L’amour est présent même si le « faire l’amour » peut poser problème pendant un temps. Ce qui me parait essentiel, c’est de pouvoir garder le contact physique, le toucher (caresses, étreintes, baisers). A chacun son rythme !
Face à une mastectomie, une stomie ou tout autre changement corporel, il est important d’en parler en amont afin de pouvoir préserver a minima une certaine séduction. « Es-tu prêt à regarder ? » « Veux-tu voir ? », « Préfère-tu que je garde une petite nuisette ? », etc permet d’éviter des situations qui peuvent être vécues comme violentes par l’homme qui n’y est pas toujours préparé. Et si l’homme refuse, n’y voyez pas de la méchanceté ou de l’incompréhension ; il n’est juste pas prêt, il n’en est pas là…

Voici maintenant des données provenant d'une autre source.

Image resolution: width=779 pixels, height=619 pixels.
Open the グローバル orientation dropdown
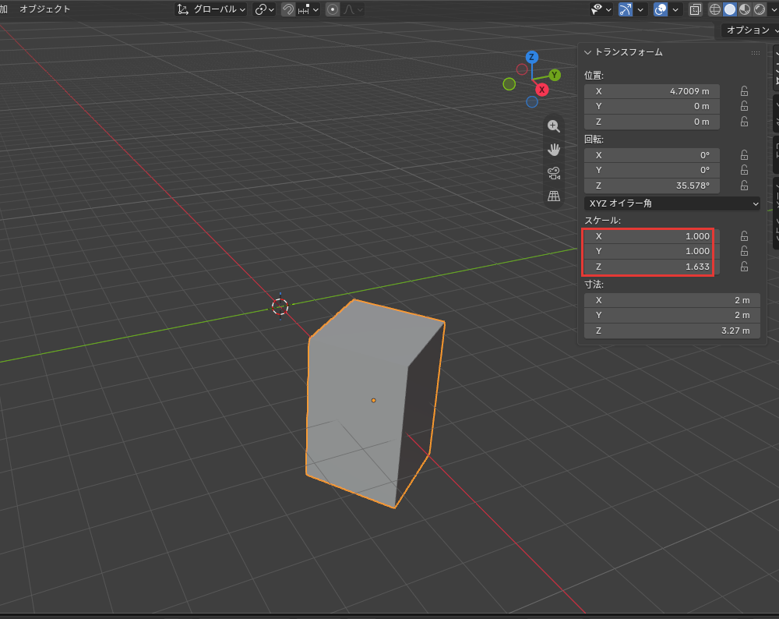click(211, 9)
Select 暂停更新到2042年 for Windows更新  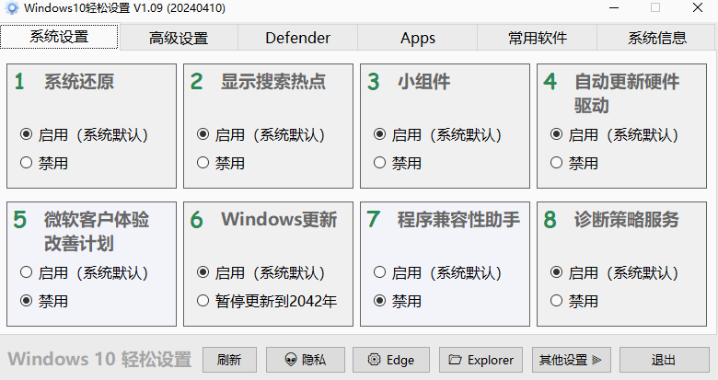tap(203, 300)
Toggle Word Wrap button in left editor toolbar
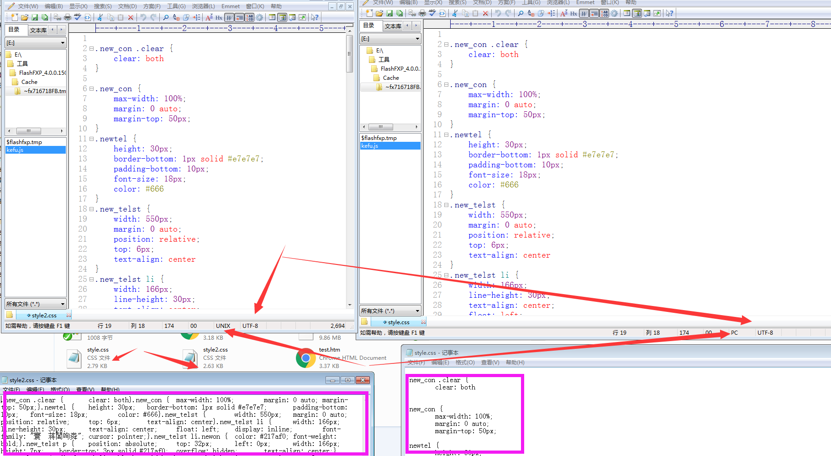This screenshot has height=456, width=831. tap(229, 17)
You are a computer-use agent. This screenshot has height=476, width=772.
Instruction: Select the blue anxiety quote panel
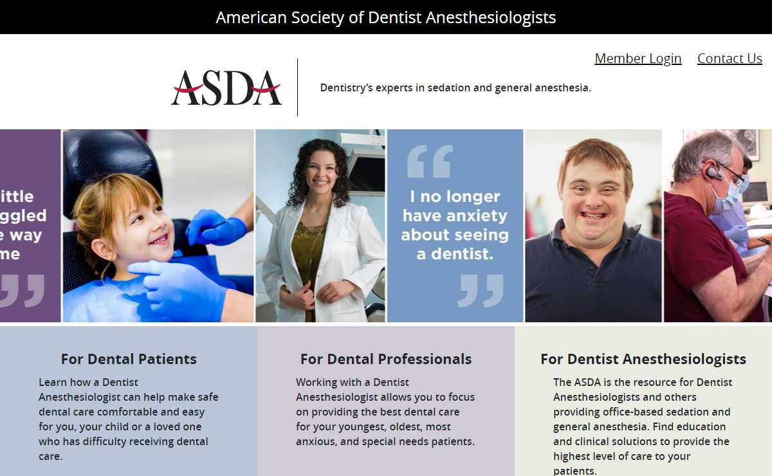[x=455, y=226]
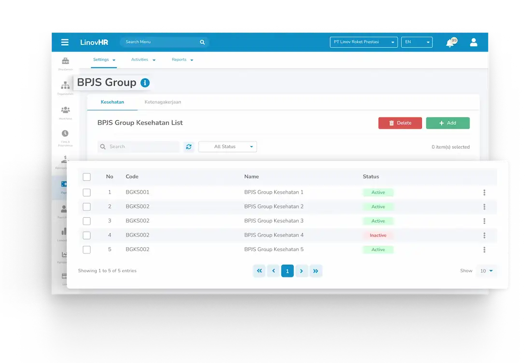Select all rows using the header checkbox
Screen dimensions: 531x363
tap(86, 177)
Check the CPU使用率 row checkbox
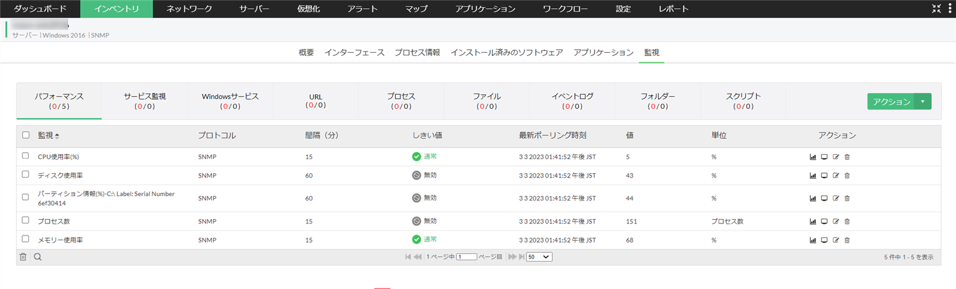956x289 pixels. coord(25,156)
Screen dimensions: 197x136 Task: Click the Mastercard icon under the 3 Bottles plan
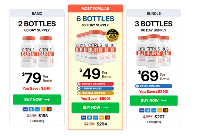(166, 110)
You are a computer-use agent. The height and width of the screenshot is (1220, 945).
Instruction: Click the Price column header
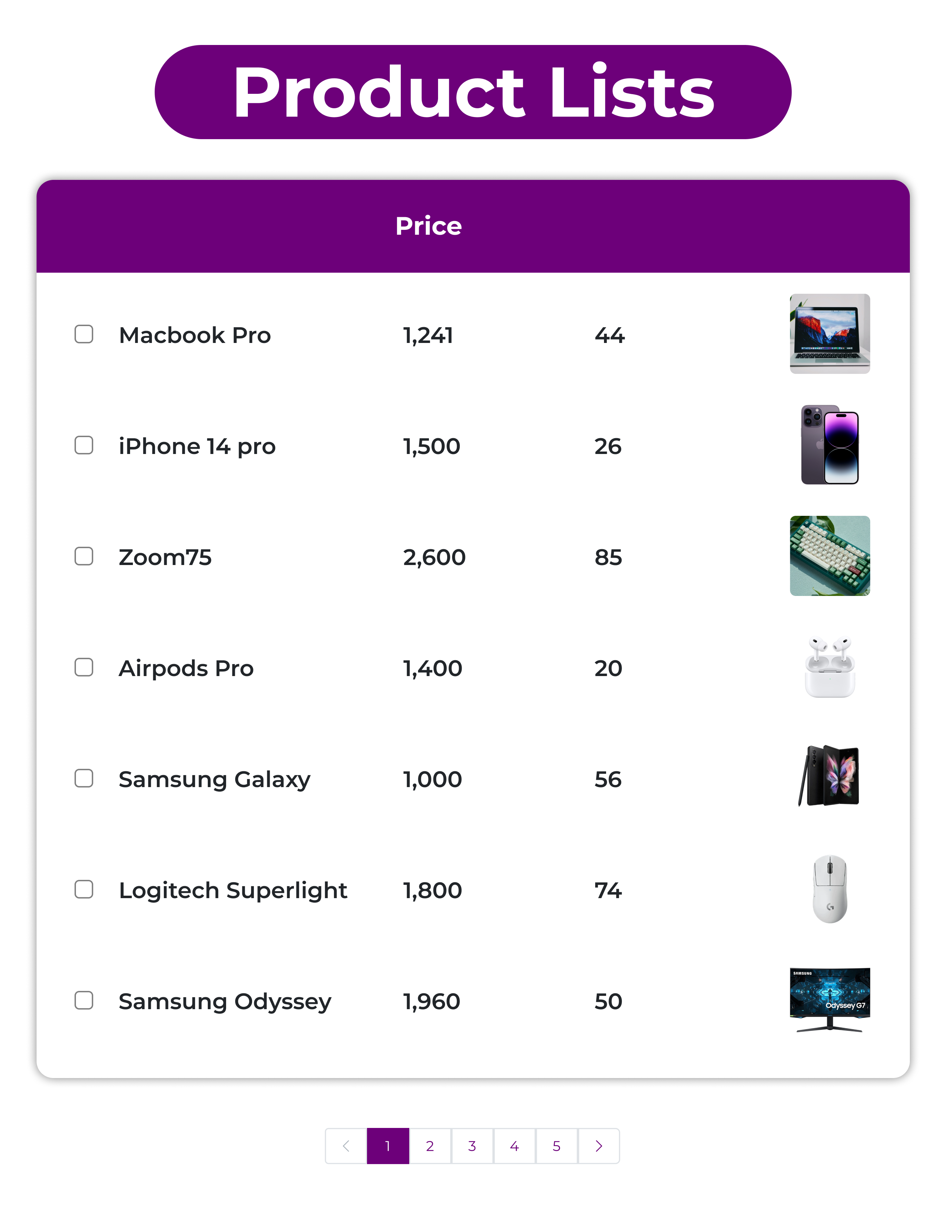(429, 226)
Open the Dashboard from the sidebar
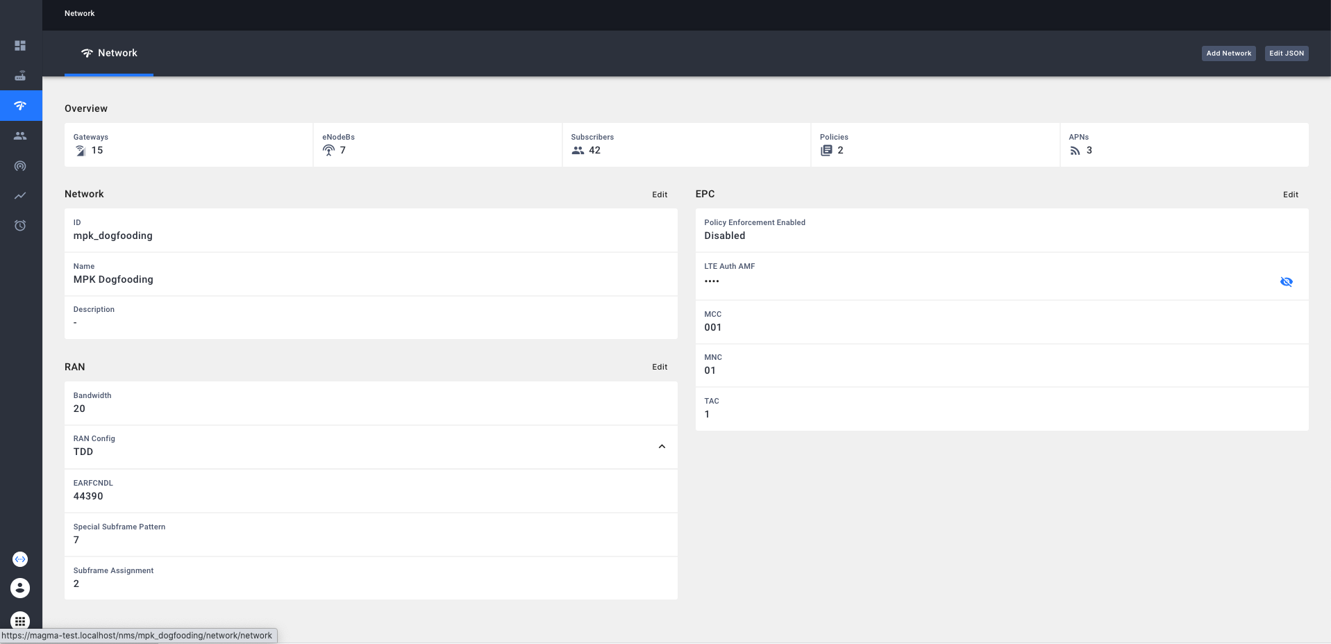 coord(20,45)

On pourra toujours répliquer : « et nous alors ?! », « Nous n’avons pas eu le choix » « Pour nous, c’est encore plus difficile car c’est notre corps dont il est question ! ». Et c’est vrai, vous avez raison. Mais précisément, ce n’est pas la peine de subir une double punition : la maladie et ses mutilations et le rejet de l’autre. Afin de s’éviter ses blessures psychologiques et affectives, échangez verbalement et respecter encore et toujours le rythme de chacun.
Sachez que le cancer ne sépare, ni ne rapproche : il révèle ! Il révèle la profondeur de la relation et des sentiments ; il révèle la solidité du lien.
Les hommes qui aiment profondément leur femme n’ont aucune envie de partir. Ils souffrent aussi, ont peur de la perdre et ne savent pas quoi faire pour les soutenir.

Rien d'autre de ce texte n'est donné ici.